_Work to do:_ Format every line of the records below as a JSON list of strings, one string per line, skipping blank lines and leaving the pictures out.

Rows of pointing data
(begin)

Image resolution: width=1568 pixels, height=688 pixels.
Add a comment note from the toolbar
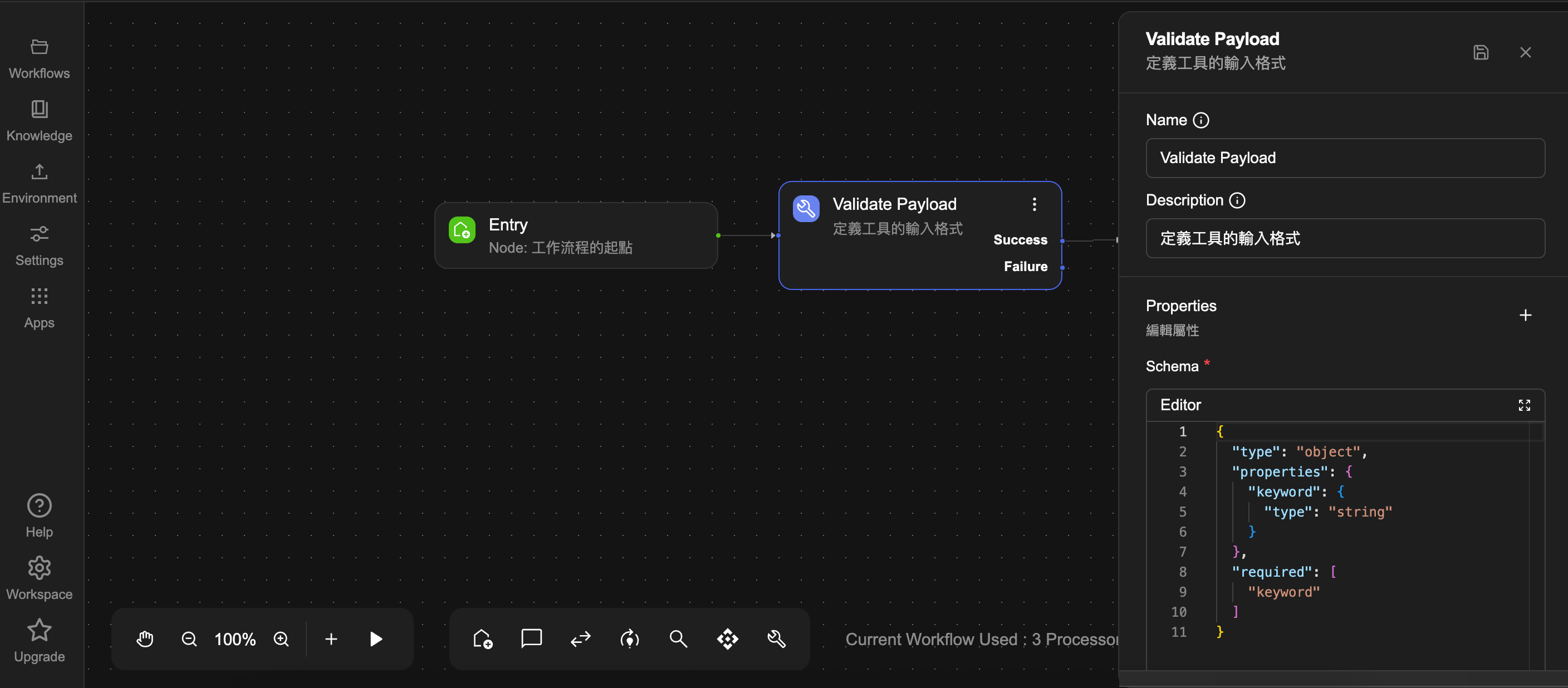coord(531,638)
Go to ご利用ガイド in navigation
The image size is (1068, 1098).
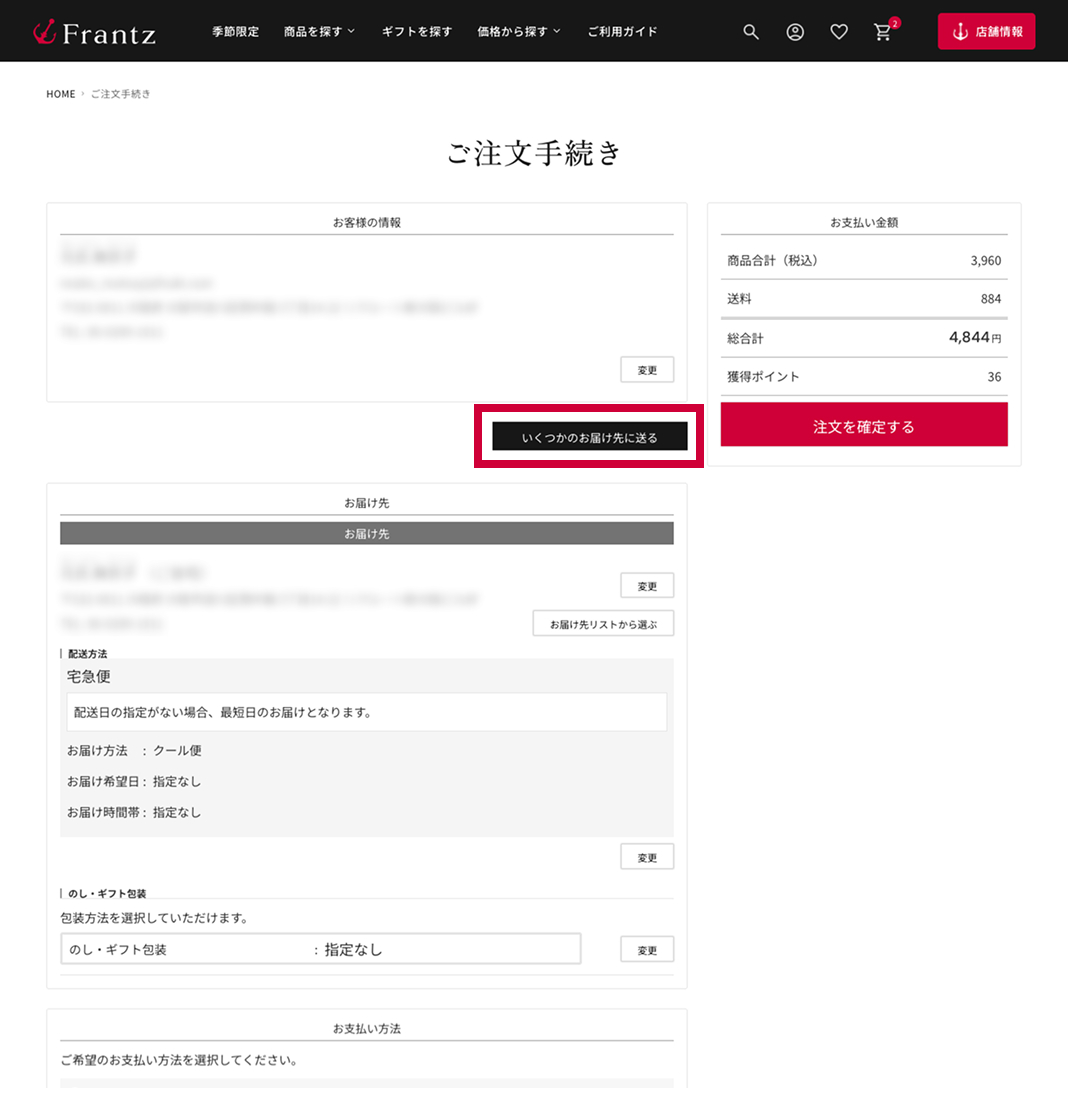coord(622,32)
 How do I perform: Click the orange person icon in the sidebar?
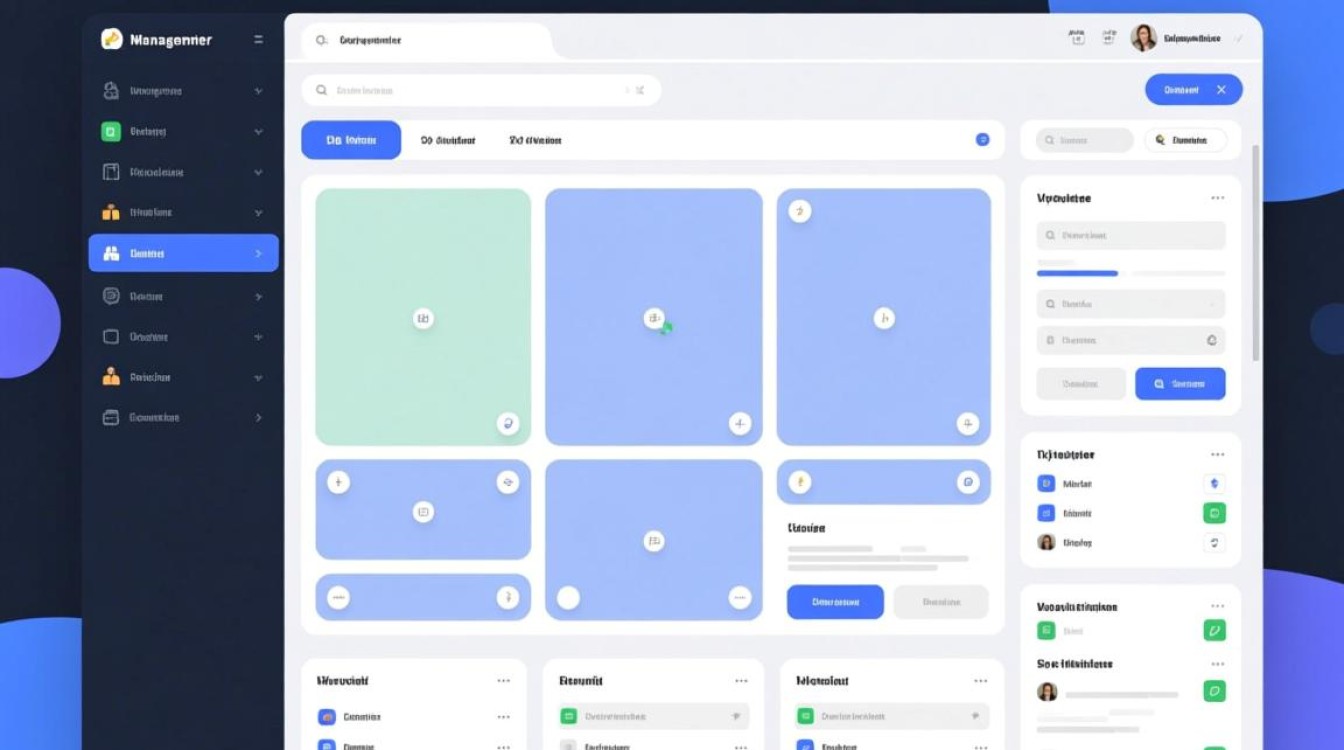point(111,377)
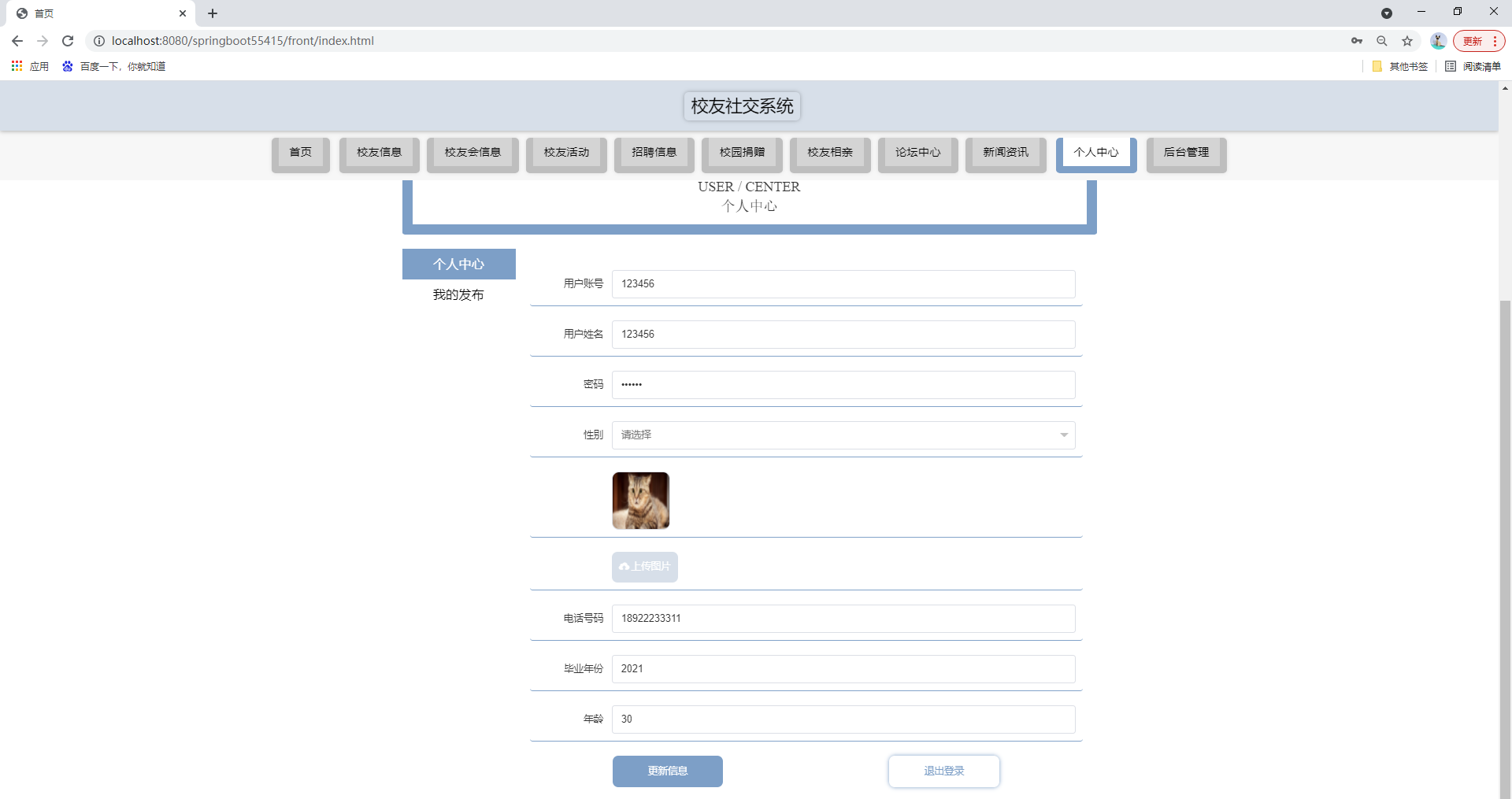This screenshot has height=799, width=1512.
Task: Open browser search icon next to address bar
Action: click(1382, 40)
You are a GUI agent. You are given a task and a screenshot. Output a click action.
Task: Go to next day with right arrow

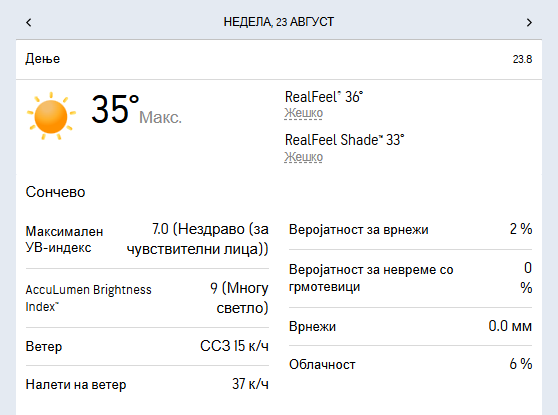tap(529, 22)
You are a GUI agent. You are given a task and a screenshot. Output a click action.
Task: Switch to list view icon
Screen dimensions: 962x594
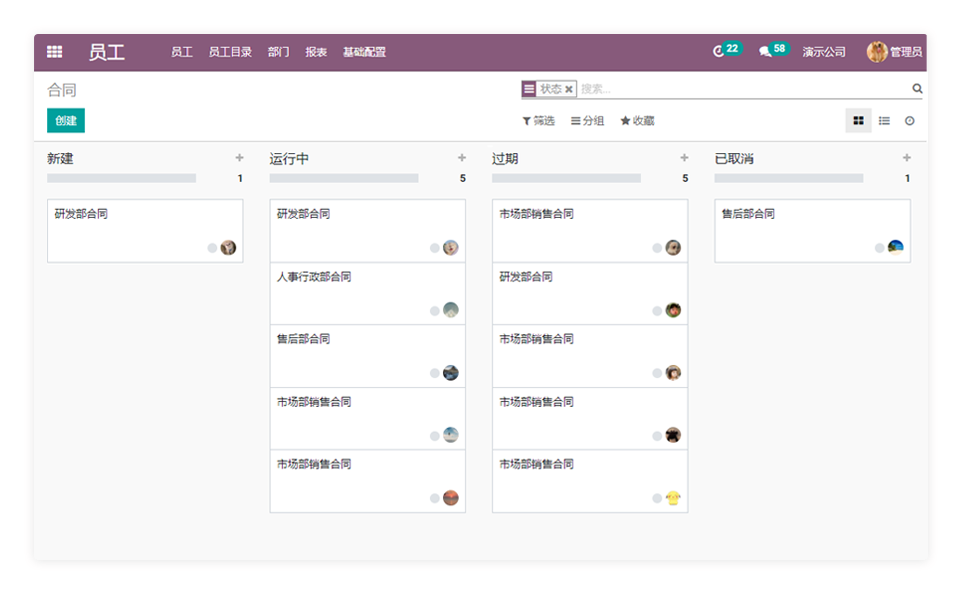click(884, 121)
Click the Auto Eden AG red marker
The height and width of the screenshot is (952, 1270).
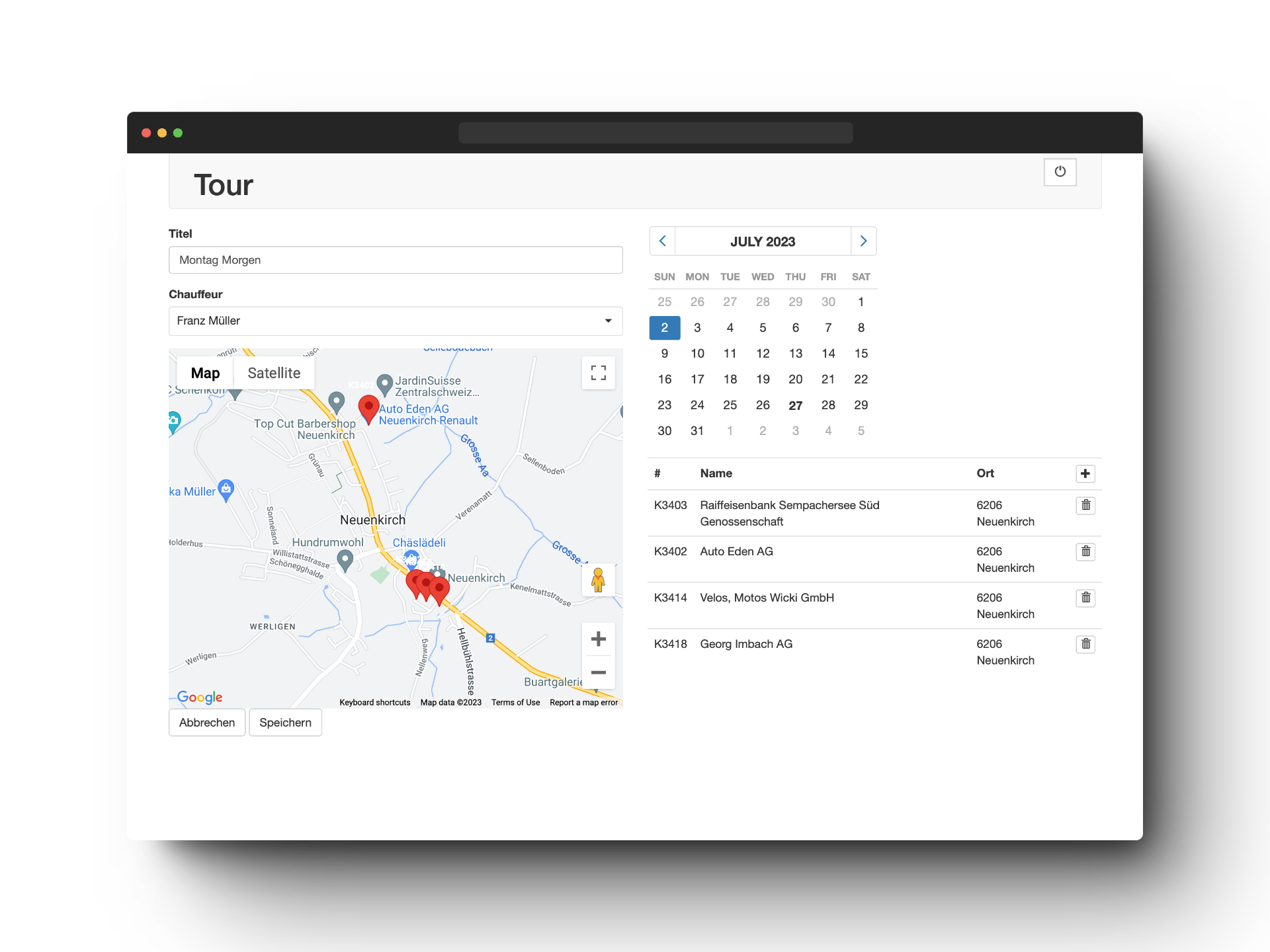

(end)

_Reply to the task:_
[
  "Image resolution: width=1568 pixels, height=688 pixels.",
  "Add a comment note from the toolbar",
  "coord(531,638)",
  "Go to ご利用ガイド in navigation",
  "The image size is (1068, 1098).",
  "coord(622,32)",
  " How do I perform: Click the orange person icon in the sidebar?",
  "point(111,377)",
  "This screenshot has height=799, width=1512.",
  "Task: Open browser search icon next to address bar",
  "Action: click(1382, 40)",
  "You are a GUI agent. You are given a task and a screenshot. Output a click action.",
  "Task: Go to next day with right arrow",
  "tap(529, 22)",
  "You are a GUI agent. You are given a task and a screenshot. Output a click action.",
  "Task: Switch to list view icon",
  "Screen dimensions: 962x594",
  "click(884, 121)",
  "Click the Auto Eden AG red marker",
  "The height and width of the screenshot is (952, 1270)."
]